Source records
○ ○ ○
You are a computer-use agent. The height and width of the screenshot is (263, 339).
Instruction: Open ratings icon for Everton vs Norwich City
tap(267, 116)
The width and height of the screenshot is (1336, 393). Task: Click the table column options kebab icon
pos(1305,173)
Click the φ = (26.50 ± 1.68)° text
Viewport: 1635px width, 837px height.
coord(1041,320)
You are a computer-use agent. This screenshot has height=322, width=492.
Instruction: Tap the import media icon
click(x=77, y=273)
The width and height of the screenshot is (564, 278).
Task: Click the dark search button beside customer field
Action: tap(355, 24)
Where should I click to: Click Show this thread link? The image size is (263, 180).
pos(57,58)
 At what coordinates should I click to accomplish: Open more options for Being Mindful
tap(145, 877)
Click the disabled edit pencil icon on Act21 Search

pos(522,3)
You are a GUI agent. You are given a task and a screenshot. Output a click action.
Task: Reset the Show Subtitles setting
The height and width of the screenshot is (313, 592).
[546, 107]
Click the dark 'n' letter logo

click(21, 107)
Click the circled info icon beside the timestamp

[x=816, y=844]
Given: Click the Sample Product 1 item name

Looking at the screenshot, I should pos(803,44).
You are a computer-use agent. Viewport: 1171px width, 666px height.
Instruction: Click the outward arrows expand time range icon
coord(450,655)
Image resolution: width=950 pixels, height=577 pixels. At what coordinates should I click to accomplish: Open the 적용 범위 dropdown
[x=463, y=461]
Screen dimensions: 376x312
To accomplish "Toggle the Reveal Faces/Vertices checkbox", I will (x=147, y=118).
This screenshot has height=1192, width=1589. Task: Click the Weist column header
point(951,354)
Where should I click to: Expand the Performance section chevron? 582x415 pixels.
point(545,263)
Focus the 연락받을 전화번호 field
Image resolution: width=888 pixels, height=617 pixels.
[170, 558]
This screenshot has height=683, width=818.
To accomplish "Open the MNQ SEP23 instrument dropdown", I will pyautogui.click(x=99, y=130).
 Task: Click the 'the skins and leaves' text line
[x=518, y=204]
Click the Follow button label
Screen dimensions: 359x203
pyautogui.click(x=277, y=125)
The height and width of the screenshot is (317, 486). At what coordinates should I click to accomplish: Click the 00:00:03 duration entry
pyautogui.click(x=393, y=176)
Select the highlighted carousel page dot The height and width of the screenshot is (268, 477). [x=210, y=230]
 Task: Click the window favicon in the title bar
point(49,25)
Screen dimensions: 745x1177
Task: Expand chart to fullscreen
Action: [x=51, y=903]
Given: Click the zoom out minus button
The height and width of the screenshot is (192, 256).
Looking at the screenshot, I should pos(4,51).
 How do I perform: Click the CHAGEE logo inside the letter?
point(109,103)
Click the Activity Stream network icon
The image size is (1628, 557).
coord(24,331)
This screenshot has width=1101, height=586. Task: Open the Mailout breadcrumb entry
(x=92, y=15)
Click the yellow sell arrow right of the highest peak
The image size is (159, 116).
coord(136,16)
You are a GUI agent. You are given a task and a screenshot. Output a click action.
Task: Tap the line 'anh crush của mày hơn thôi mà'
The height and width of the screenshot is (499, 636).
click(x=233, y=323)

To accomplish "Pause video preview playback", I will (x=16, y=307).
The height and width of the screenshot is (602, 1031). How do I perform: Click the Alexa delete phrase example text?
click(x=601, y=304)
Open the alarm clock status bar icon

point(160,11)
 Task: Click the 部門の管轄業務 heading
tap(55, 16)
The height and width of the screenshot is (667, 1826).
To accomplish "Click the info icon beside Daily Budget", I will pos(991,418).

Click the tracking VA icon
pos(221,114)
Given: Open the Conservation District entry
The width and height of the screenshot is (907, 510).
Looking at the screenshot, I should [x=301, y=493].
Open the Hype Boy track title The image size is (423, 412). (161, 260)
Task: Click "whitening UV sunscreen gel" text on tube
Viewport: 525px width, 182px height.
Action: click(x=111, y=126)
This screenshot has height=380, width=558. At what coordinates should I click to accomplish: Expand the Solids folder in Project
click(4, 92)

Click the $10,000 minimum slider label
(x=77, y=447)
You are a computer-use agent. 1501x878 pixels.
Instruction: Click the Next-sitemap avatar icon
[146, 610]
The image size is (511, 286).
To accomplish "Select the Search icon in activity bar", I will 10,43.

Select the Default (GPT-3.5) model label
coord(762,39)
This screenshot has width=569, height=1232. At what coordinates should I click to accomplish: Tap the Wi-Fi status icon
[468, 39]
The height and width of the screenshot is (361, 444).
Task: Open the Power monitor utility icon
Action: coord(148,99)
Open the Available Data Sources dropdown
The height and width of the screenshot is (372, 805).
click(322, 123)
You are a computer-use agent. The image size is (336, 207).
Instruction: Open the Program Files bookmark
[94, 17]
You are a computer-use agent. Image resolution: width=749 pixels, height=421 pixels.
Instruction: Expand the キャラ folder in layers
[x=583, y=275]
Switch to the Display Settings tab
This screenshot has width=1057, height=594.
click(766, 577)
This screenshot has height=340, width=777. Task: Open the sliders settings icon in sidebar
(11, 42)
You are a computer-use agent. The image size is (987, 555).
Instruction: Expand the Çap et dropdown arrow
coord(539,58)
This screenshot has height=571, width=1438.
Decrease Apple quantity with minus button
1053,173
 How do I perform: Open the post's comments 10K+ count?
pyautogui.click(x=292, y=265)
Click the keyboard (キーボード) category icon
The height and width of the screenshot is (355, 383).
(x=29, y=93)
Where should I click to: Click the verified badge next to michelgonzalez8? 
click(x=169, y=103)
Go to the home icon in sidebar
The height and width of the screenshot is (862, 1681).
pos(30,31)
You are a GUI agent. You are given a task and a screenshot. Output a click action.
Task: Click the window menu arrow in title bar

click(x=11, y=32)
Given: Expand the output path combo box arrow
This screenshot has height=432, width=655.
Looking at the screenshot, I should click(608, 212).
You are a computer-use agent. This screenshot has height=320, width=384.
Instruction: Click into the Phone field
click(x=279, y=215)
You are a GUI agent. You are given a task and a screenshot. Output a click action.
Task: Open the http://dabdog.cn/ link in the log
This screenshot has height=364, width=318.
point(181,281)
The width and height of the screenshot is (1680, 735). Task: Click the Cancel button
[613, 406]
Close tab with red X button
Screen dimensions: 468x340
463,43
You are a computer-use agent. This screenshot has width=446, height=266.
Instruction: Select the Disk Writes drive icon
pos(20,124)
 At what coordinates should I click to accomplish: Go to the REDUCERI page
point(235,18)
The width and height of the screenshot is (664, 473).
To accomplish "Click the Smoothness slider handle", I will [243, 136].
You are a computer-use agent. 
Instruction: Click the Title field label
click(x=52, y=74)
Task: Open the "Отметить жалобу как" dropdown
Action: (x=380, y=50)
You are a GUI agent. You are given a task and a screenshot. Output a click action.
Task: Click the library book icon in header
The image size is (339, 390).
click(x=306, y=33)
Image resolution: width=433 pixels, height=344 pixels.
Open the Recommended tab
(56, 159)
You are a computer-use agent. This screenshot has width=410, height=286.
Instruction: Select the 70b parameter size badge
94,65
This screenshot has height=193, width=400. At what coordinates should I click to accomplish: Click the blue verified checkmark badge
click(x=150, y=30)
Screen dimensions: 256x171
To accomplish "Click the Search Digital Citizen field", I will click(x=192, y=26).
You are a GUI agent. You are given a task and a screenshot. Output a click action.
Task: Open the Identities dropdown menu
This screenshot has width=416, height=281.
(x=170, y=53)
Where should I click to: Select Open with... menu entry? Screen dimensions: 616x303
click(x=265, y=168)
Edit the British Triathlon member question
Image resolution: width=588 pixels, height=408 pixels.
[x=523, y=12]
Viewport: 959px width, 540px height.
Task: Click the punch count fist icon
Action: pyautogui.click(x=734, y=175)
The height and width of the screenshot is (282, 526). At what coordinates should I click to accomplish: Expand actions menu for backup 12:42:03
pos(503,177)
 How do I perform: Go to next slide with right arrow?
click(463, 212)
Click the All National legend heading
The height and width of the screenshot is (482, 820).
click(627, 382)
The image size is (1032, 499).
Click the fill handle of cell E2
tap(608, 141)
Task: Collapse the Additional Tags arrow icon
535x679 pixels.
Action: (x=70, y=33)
○ ○ ○
*EXERCISE DESCRIPTION:* Please set down exactly the lines running from the one with "Click the fill handle of cell E2" to the last line of the entries above, both of them included, and no others.

*RESULT:*
Click the fill handle of cell E2
tap(608, 141)
Task: Collapse the Additional Tags arrow icon
535x679 pixels.
Action: (x=70, y=33)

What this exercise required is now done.